As your complex is structured under one single Deed of Declaration with a common, indistinguishable UDS and shared common facilities (like sumps, roads, gates, generators), individual blocks cannot legally split to form completely independent associations. The TNAOA 2022 explicitly recognizes one single association per project/declared property. Neither the Managing Committee nor the General Body can split the project into separate legal block associations merely by passing a majority resolution. Doing so would violate the foundational registered Deed of Declaration.
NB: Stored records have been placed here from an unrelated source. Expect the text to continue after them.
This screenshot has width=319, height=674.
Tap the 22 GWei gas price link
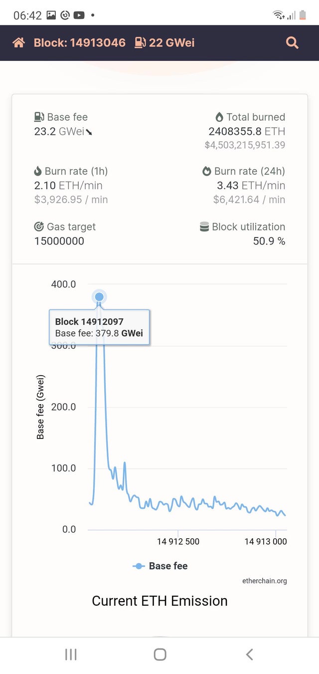(171, 43)
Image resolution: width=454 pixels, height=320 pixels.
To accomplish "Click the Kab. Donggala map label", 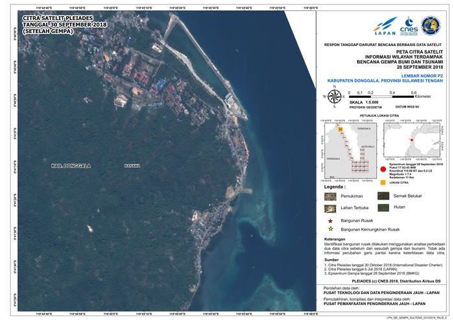I will pos(71,166).
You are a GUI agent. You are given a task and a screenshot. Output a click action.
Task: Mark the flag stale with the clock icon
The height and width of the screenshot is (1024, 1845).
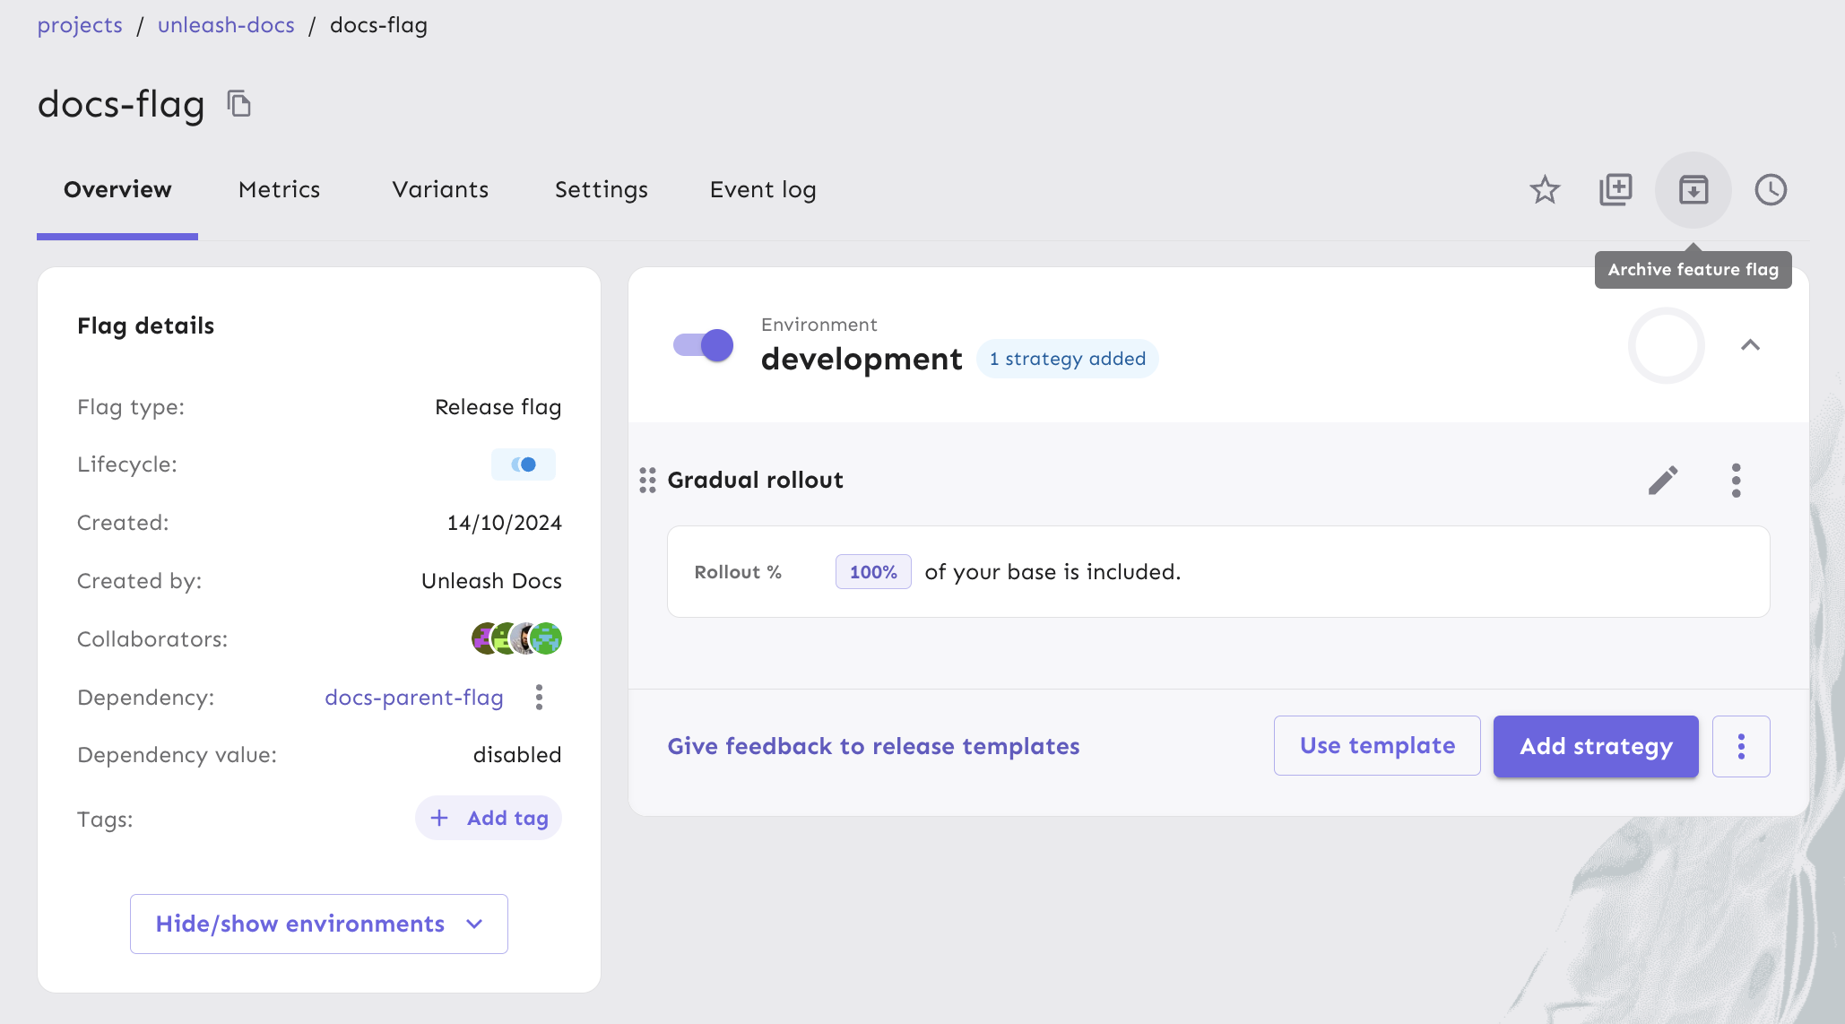click(x=1770, y=189)
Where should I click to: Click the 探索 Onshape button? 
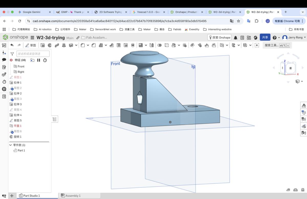pyautogui.click(x=219, y=38)
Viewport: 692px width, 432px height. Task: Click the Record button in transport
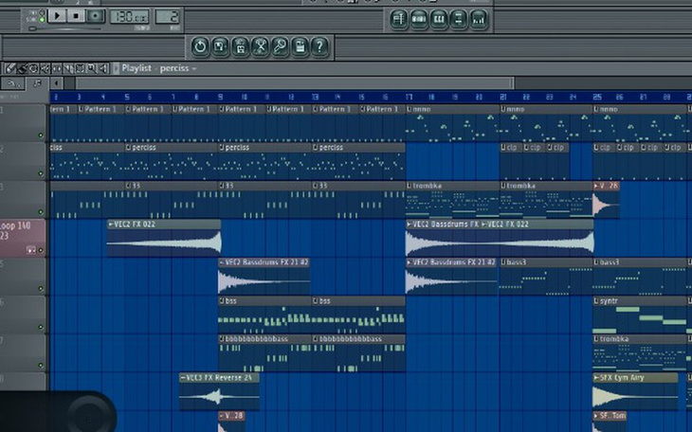point(96,16)
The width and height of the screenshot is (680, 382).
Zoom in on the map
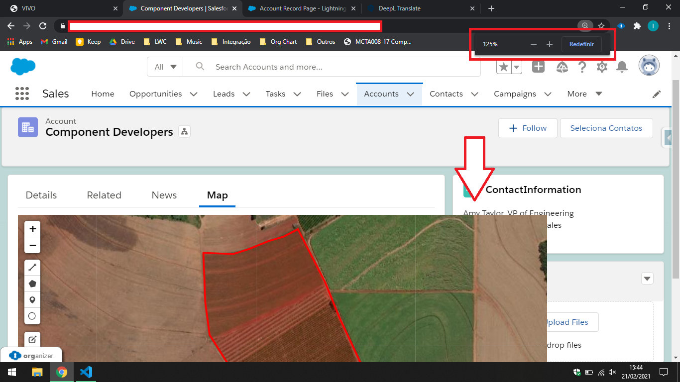click(32, 229)
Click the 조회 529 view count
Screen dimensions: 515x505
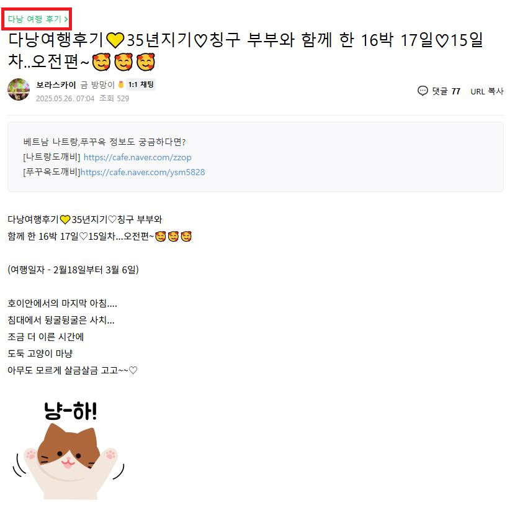click(114, 98)
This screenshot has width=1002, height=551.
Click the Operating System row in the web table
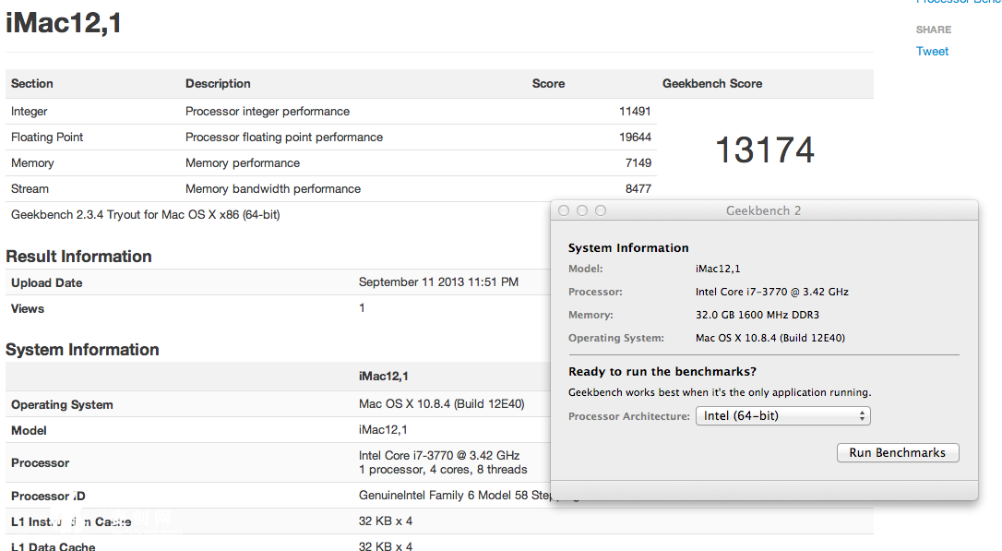(277, 404)
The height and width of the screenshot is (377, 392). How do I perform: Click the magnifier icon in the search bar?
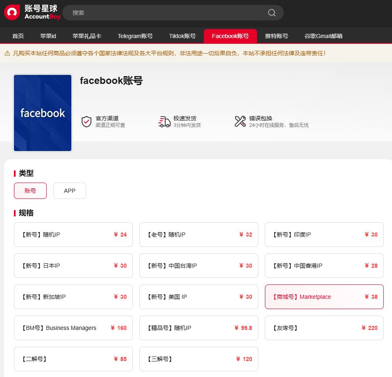click(x=271, y=13)
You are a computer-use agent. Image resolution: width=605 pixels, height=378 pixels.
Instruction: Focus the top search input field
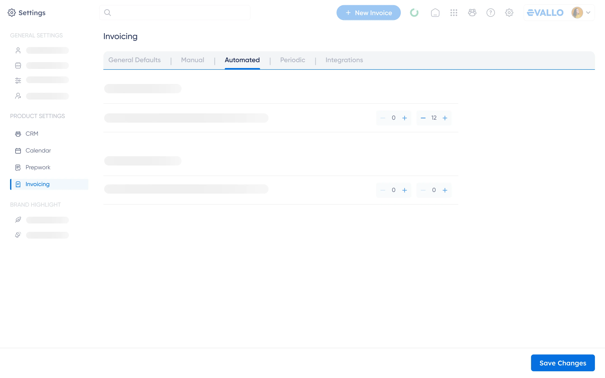pyautogui.click(x=180, y=13)
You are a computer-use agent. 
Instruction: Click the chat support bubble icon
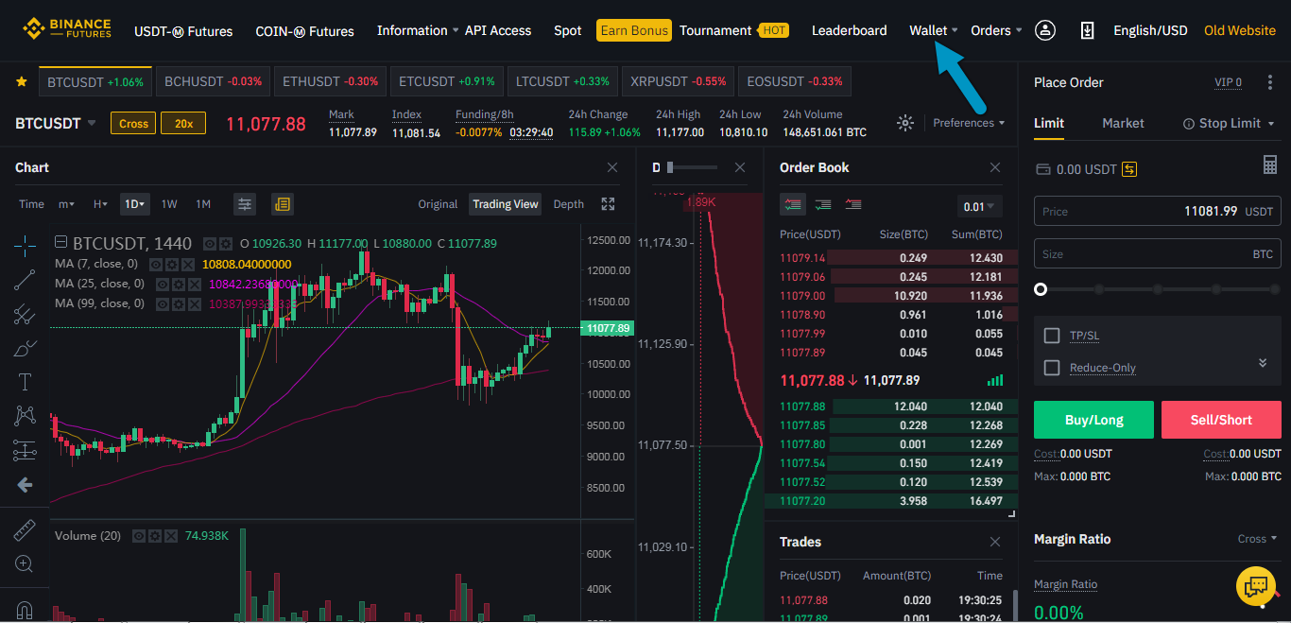pos(1256,586)
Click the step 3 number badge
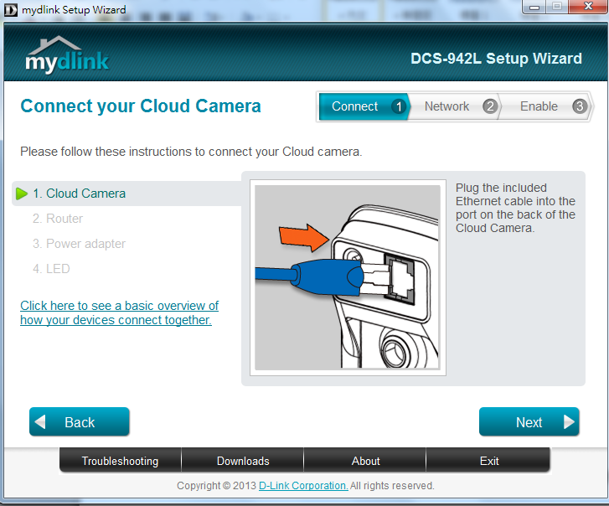Screen dimensions: 609x506 tap(579, 106)
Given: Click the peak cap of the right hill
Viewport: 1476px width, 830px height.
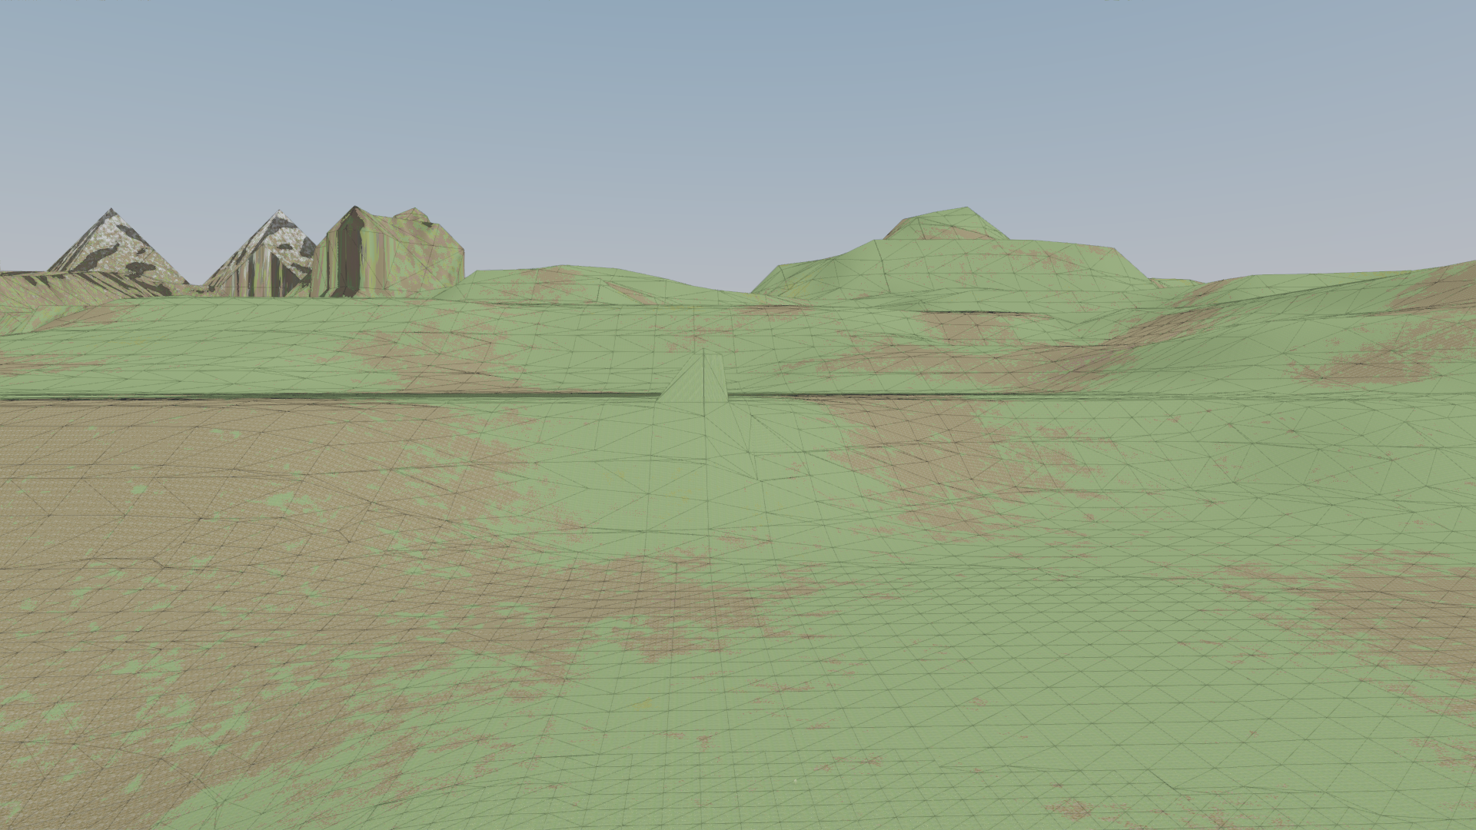Looking at the screenshot, I should pos(947,223).
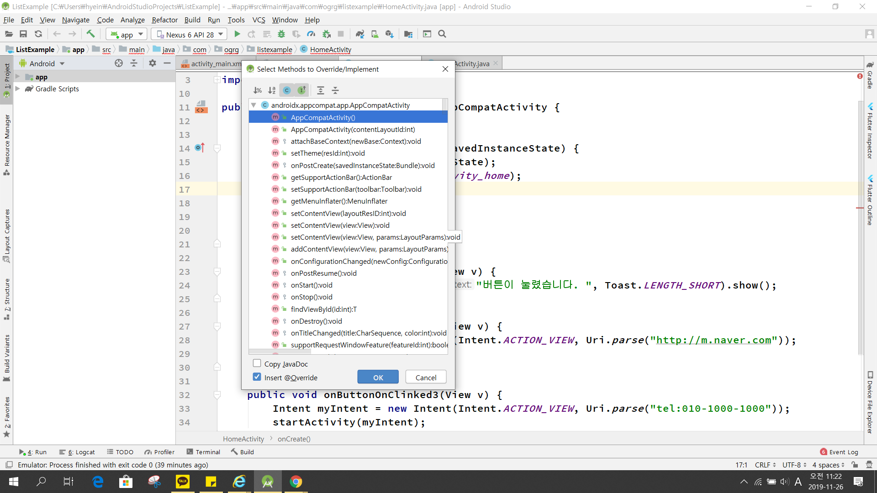Click the Expand All icon in dialog
The height and width of the screenshot is (493, 877).
pos(321,90)
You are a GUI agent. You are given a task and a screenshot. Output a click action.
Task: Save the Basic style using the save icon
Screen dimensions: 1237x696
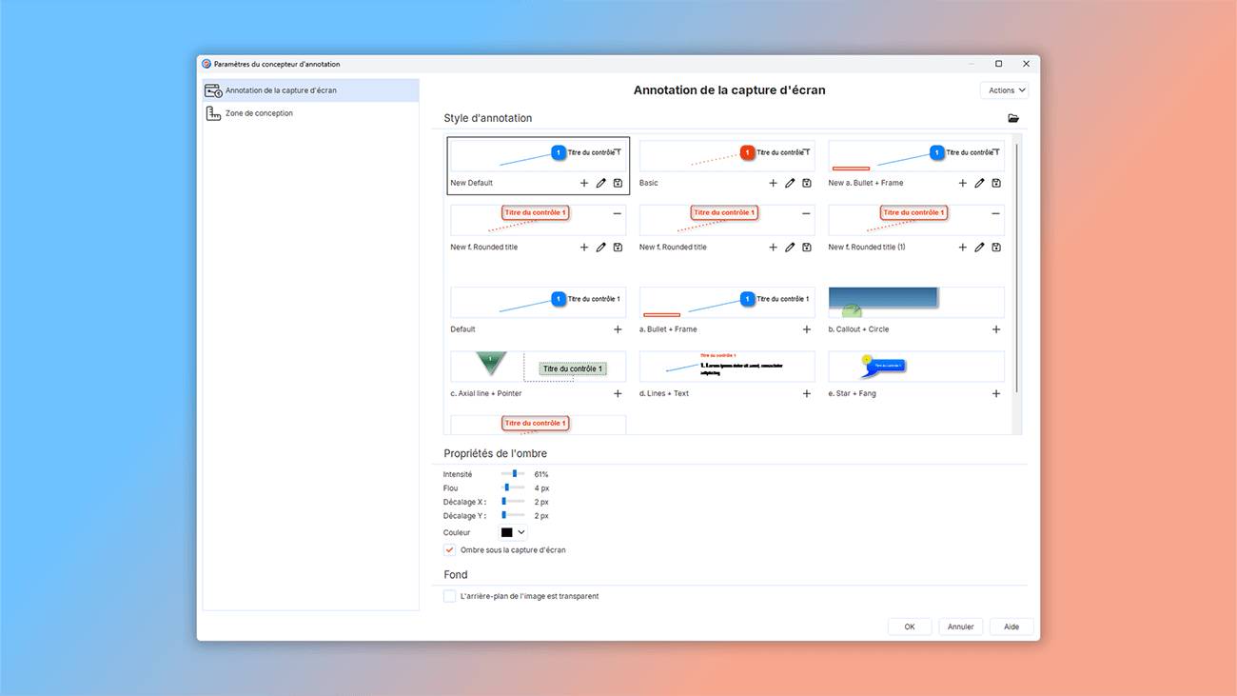(x=807, y=182)
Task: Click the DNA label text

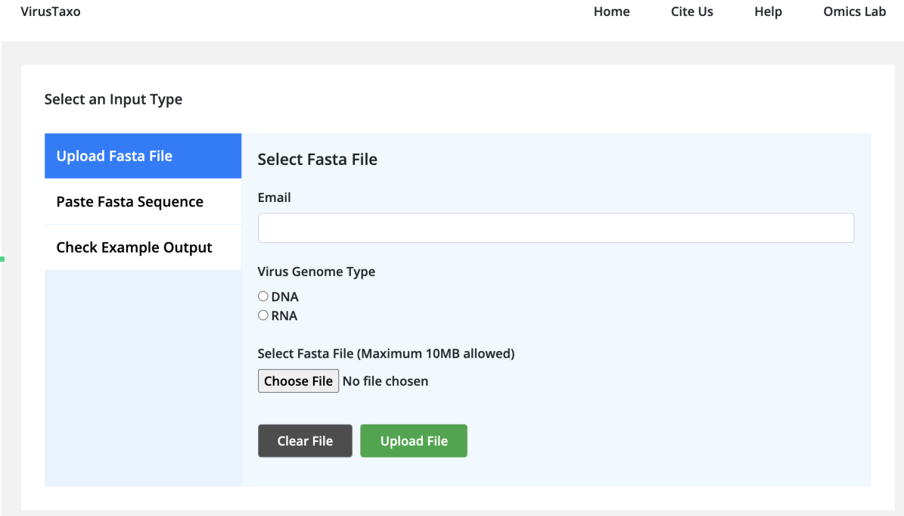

For a true legal separation, the original Deed of Declaration would have to be formally amended and re-registered. Under property law, because UDS is a shared, undivided interest held as tenants-in-common, modifying it or breaking up common areas typically requires the unanimous consent (100%) of all apartment owners, followed by revised planning permissions. Apportioning undivided common facilities (like a single main water sump or electrical transformer) across legally separate entities is an administrative and legal complication.
The TNAOA provides for a Federation explicitly to handle multi-project developments or distinct phase-wise developments where separate declarations/societies were legally carved out from the start. It is not designed to fragment a single, unified declared project into block-level silos.
TNAOA bye-laws can provide for block-wise sub-committees or block-level representation on the main Board (e.g., "Each block elects 2 members to the central management board"). However, any internal bye-law that claims a block has exclusive ownership or total administrative independence over an area marked as "common" in the master Declaration is inconsistent with the TNAOA and legally unenforceable.
The most legally compliant path is to move forward with a unified migration to the TNAOA 2022 for the entire complex. To ease internal friction, ensure the draft of your new TNAOA bye-laws includes structured block-wise representation clauses so that residents of every block feel their specific architectural or localized needs are guaranteed a voice on the central Board.